Lower Merion Township’s Board of Commissioners meeting on April 19, 2023.
Kimberly Paynter / WHYY
Lower Merion Township’s Board of Commissioners meeting on April 19, 2023.
Kimberly Paynter / WHYY
Lower Merion has passed a historic ordinance that limits where guns can be sold in the township.
The board of commissioners in the Montgomery County community on Wednesday voted unanimously in favor of the ordinance — which many called a small step in the right direction to prevent gun violence — especially amid the slew of school shootings across the United States.
“Nothing is being shut down or being precluded, it’s just saying, ‘This is the wrong location to do it,’’’ said commissioner Dan Bernheim. If it “moves the needle ever so slightly … that’s the right thing to do.”
The township is using zoning code to restrict firearms sales. Starting now, firearms businesses cannot operate as home occupations and can only exist in four parts of the township, all commercial areas. They also cannot sit within 1,000 feet of public schools and must follow new safety regulations.
Commissioner Sean Whalen likened the ordinance to hitting a single. “Singles win ball games. If we start hitting singles and hitting a lot of them, maybe we can take a bite out of this.”
Community members waited hours to speak during public comment. All but one person supported the regulations. The meeting room erupted in applause after the commissioners voted.

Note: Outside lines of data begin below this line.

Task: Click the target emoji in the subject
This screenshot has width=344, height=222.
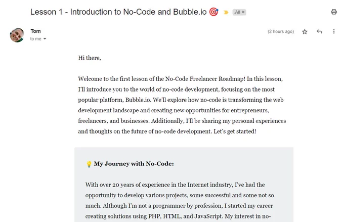Action: pyautogui.click(x=213, y=12)
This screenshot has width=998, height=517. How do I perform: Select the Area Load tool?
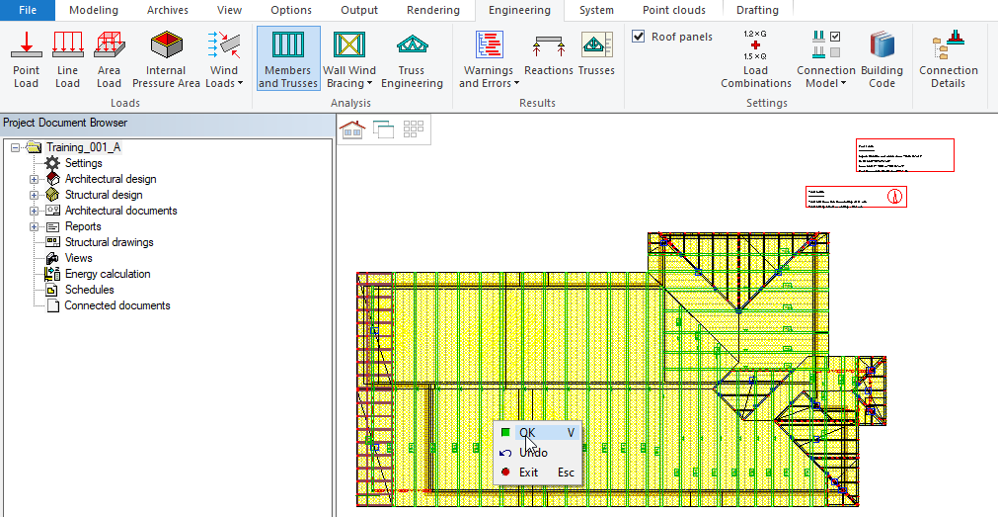[x=109, y=59]
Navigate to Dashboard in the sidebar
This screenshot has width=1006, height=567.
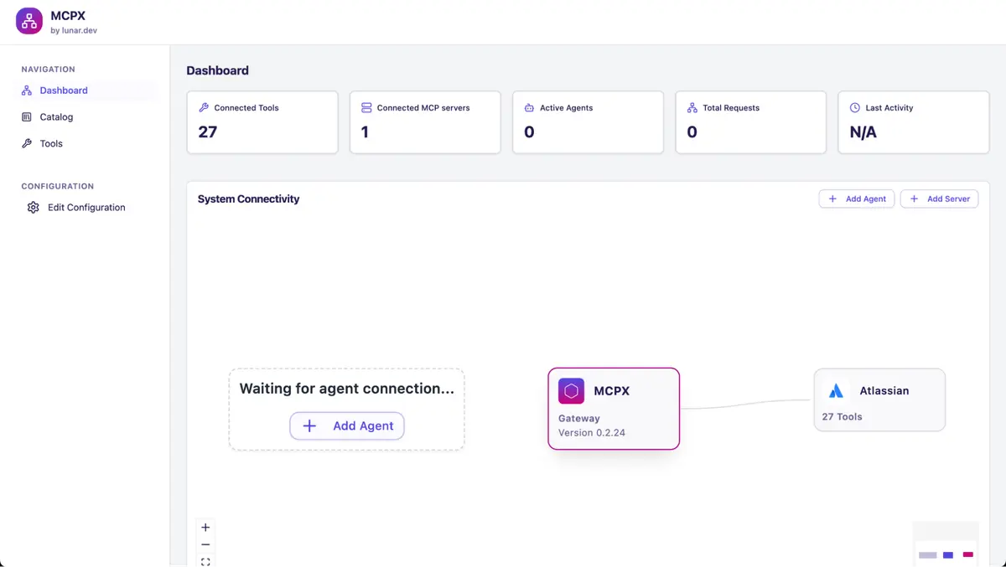63,90
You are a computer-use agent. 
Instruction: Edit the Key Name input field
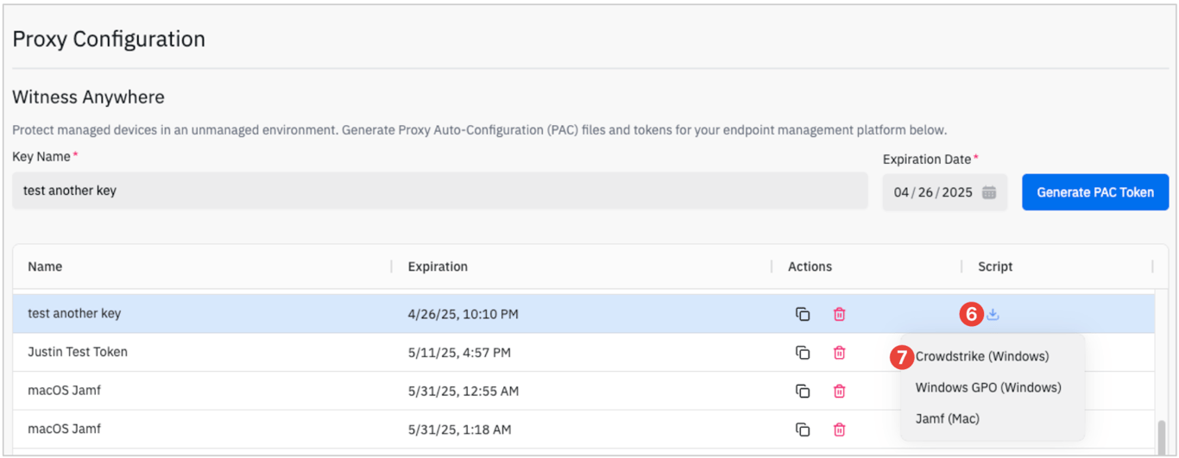tap(439, 191)
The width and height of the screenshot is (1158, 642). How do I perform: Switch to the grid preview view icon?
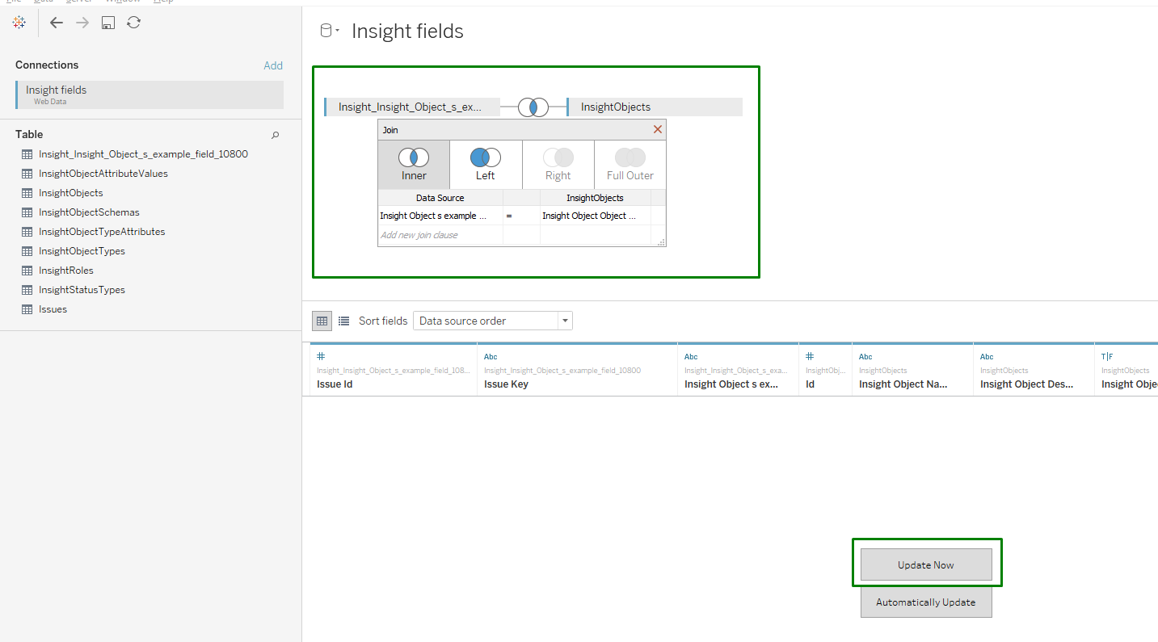tap(322, 321)

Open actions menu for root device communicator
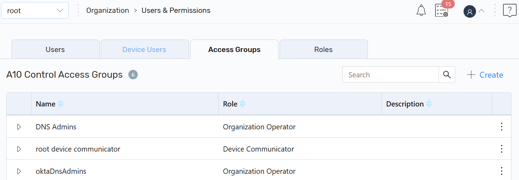click(x=501, y=149)
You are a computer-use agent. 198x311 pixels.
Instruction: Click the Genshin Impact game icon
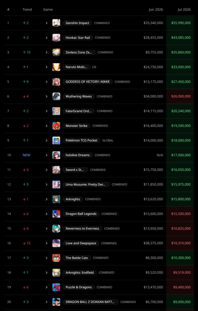click(x=56, y=23)
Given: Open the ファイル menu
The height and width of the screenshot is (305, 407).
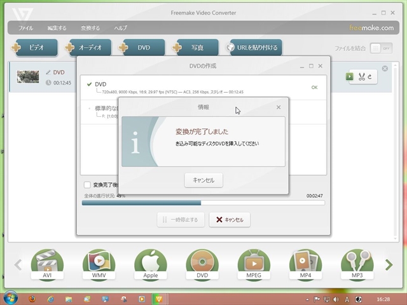Looking at the screenshot, I should tap(26, 28).
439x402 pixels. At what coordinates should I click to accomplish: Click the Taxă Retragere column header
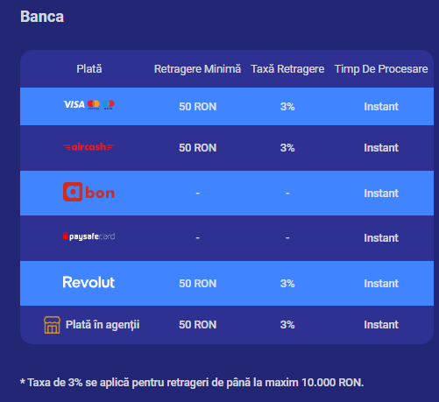(x=287, y=69)
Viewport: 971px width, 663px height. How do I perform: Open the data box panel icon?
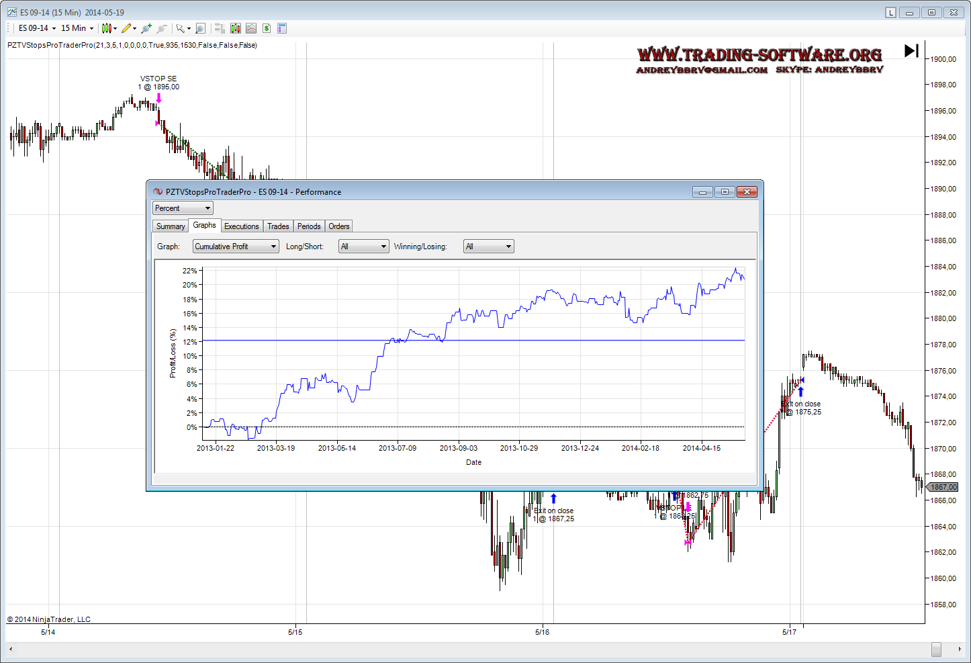(x=282, y=28)
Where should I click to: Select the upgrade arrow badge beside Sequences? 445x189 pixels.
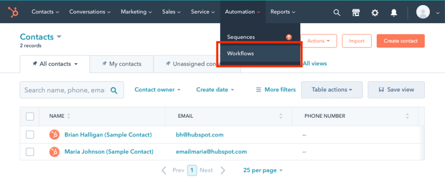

Bala Cynwyd resident Joe Oxman said it was “democracy at work.”
“It just goes to show … that even at the municipal level, people have a voice,” Oxman said.
The fight for sales regulation ignited last year when a firearms business, Shot Tec, opened close to Oxman’s home in Bala Cynwyd near multiple schools, including Cynwyd Elementary School and Bala Cynwyd Middle School. Residents started a petition requesting the township close the business, which gathered more than 3,000 signatures.
According to Lower Merion Township Manager Ernie McNeely, Shot Tec is the only firearms business in the township, outside of people who sell from their homes. McNeely said the ordinance would only impact prospective businesses and not “anyone in the Township that already is a licensed firearms dealer of any kind.”
Residents said they simply don’t want gun shops near their homes and schools.
Linda Finkelstein, 69, of Penn Valley, attended the meeting after learning about the ordinance on Wednesday. “It is a scary world right now for children going to school and for their parents and their grandparents,” Finkelstein said. “And anything that’s going to remind them that it is even scarier than they think, like seeing a gun shop as they’re walking to school, I am against.”
After the meeting, Oxman and a small group of people hugged and celebrated in the Lower Merion administrative building lobby. The ordinance gave community members a sense of hope.
“We’re not going to change the world here, but at least we’re showing what this township is about,” Oxman said.
“Something like this is so small, but it’s so important in the scheme of things,” Jamie Hanaway said. “It would be just a little bit of solace in a very difficult time for parents and people across the country.”
Hanaway has children in the Lower Merion School District and, like others at the meeting, the fear of a potential school shooting weighs on her. The Lower Merion community is especially tense after parents found a fifth-grader texting about other students who should be shot in the next school shooting.
Some commissioners said they hope to send a message to political powers in Washington D.C. and Harrisburg. Commissioner David McComb said Pennsylvania’s preemption statute “really has to go.”
The preemption law bans municipalities from enacting stricter gun regulations than state laws. Philadelphia has tried and failed for years to pass firearms regulations — shut down in city court and challenged by Gun Owners of America. Lower Merion also failed to restrict guns in public parks.
But a majority of Lower Merion commissioners believe that this time, their case is stronger. They said they think they can survive a challenge in court because it’s a zoning ordinance focused on firearms sales, rather than an attempt to regulate possession.
Commissioners Ray Courtney and Anthony Stephenson were the only two commissioners to criticize the ordinance. Courtney questioned whether it would actually prevent gun violence and raised concerns about the selection of the three commercial zones — all of which still permit multi-family homes but not single-family homes.
“I see this as moving an invisible business into visible commercial areas,” Courtney said. “I see this as us saying we don’t want an undesirable business in a single-family residential but we’re OK with it in multifamily residential.”
Commissioner Michael McKeon, who helped write the ordinance, pushed back against the criticism. He said the ordinance limits gun sales in a township where there were previously no restrictions at all.
He pointed to the significance of the safety regulations — firearms businesses now must have alarm systems, smash-resistant doors and windows, and surveillance cameras. He said those rules could reduce the risk of burglaries.
Board president Todd Sinai said the motion was a significant one, and not for “optics.”
“I think the mere act of doing something signals to people what kind of township we are and what our values are and what we believe in.” He added, “I look forward, if it comes to that, to defending this — in defending our right as a municipality to have self-determination in this state.”